The genesis of this type of relationship presupposes a state
of mind that makes no distinction between man and beast. Although magic can be
closely connected with totemism, the feeling of unity between man and beast has
nothing to do with magic, which was connected with it only later. According to
Ankermann, the totems are not something perilous, something to be shunned, but
on the contrary are something friendly—a totem is thought to be like a brother
and is to be treated as such.[citation needed] Further, the totemistic taboo
occurs because the totem is a relative. Ankermann was inclined to see the
formation of totemism in an emotional animal-man relationship: early hunters,
he thought, might have imitated those animals that attracted their attention
most of all. Ankermann further explained that "primitive man"

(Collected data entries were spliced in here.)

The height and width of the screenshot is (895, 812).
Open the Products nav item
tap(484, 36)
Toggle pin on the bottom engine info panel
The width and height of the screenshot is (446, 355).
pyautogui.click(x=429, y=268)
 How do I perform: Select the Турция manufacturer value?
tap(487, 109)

identifies himself with the animal while he is imitating it, and that the habit
of so doing could lead to a continuing identification expressed as totemism.
In 1915–16 Wilhelm Schmidt, then the leader of the Vienna
School of Ethnology, viewed totemism strictly according to the then-popular
schemes of culture circles or kulturkreis (today long abandoned); because
totemism was disseminated throughout the world, he thought of it as a single
cultural complex in spite of local differences.[citation needed] He maintained
that the differences in totemism explored by earlier theories are exaggerations
and could, moreover, be due to the lack of particular elements of totemism, to
the loss of certain forms of totemism, to incursions from the outside, or to
different stages of the development of totemism, none of which would exclude a
unified origin for all of totemism. Schmidt believed that the
cultural-historical school of ethnology had produced proof that an older,
genuine totemism had been an integral part of a culture located in a definite
area and that it was "organically" connected with definite forms of
technology, economy, art, and worldview. From this supposedly "pure"

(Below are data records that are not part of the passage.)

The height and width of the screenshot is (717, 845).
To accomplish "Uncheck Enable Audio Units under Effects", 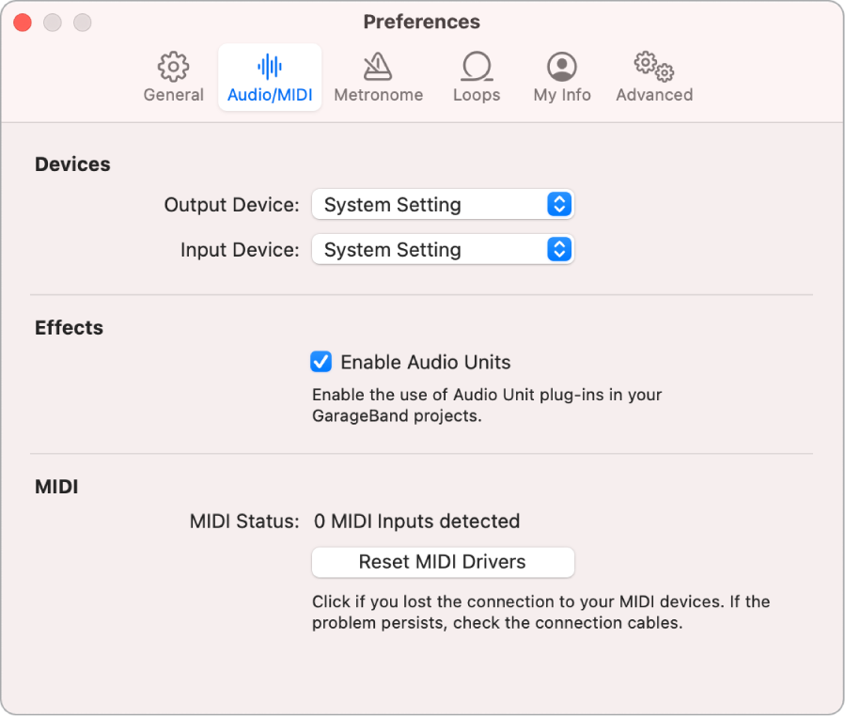I will (321, 362).
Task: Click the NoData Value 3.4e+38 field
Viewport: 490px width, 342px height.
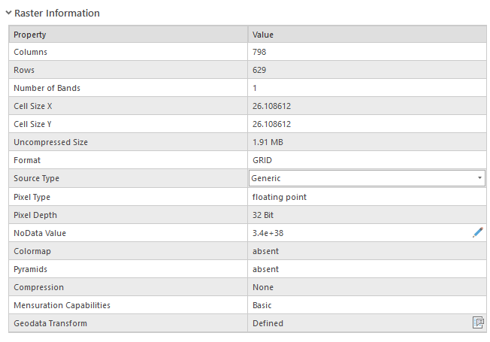Action: click(x=268, y=233)
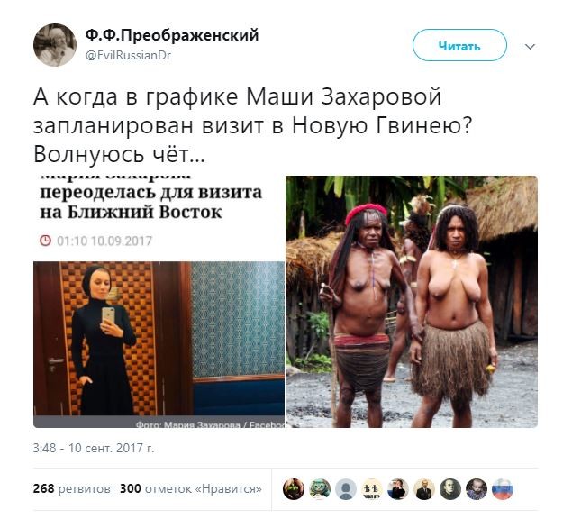Open the liker avatar with man saluting

[x=398, y=489]
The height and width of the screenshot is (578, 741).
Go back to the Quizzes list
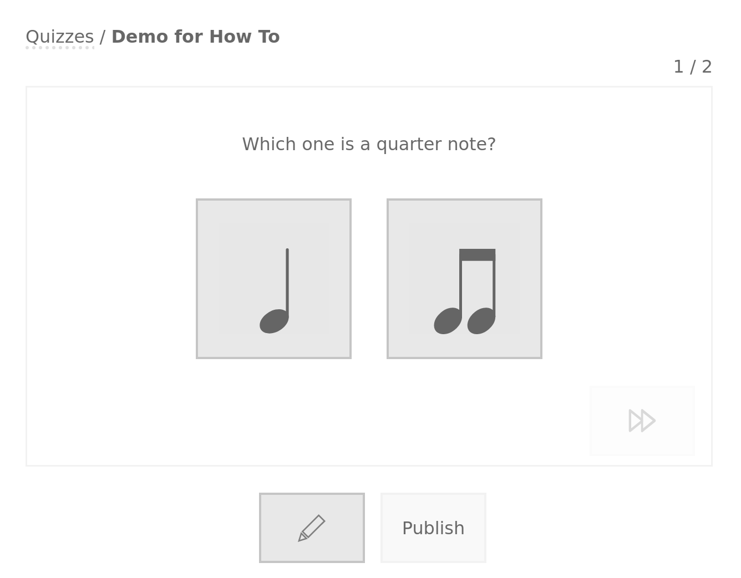[x=60, y=37]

form of totemism, Schmidt wanted to separate derived forms, such as individual
totemism. Moreover, though he did not designate totemism as a religion, he saw
that it did have some sort of religious meaning. In opposition to Ankermann,
Schmidt regarded a more recent, or "higher," form of hunting as the
economic basis for the totemistic "culture circle."
The leading representative of British social anthropology,
A. R. Radcliffe-Brown, took a totally different view of totemism Like Boas, he
was skeptical that totemism could be described in any unified way. In this he
opposed the other pioneer of social anthropology in England, Bronisław
Malinowski, who wanted to confirm the unity of totemism in some way and
approached the matter more from a biological and psychological point of view
than from an ethnological one. According to Malinowski, totemism was not a
cultural phenomenon, but rather the result of trying to satisfy basic human
needs within the natural world. As far as Radcliffe-Brown was concerned,
totemism was composed of elements that were taken from different areas and
institutions, and what they have in common is a general tendency to
characterize segments of the community through a connection with a portion of nature.
In opposition to Durkheim's theory of sacralization, Radcliffe-Brown took the
point of view that nature is introduced into the social order rather than
secondary to it. At first, he shared with Malinowski the opinion that an animal
becomes totemistic when it is "good to eat." He later came to oppose
the usefulness of this viewpoint, since many totems—such as crocodiles and
flies—are dangerous and unpleasant.
In 1952, when Radcliffe-Brown rethought the problem, he
found that the similarities and differences between species of animals are to a
certain degree translated into ideas of friendship and conflict, or close
relationships and opposition among people. The structural principle that
Radcliffe-Brown believed he had discovered at the end of this study is based on
the fusion of the two contrary ideas of friendship and animosity. In this view,
totemism speaks in its own way of interrelationships and antitheses, ideas that
are also found in moieties. Thinking in terms of opposing things is, according
to Radcliffe-Brown, an essential structural principle for evaluating totemism.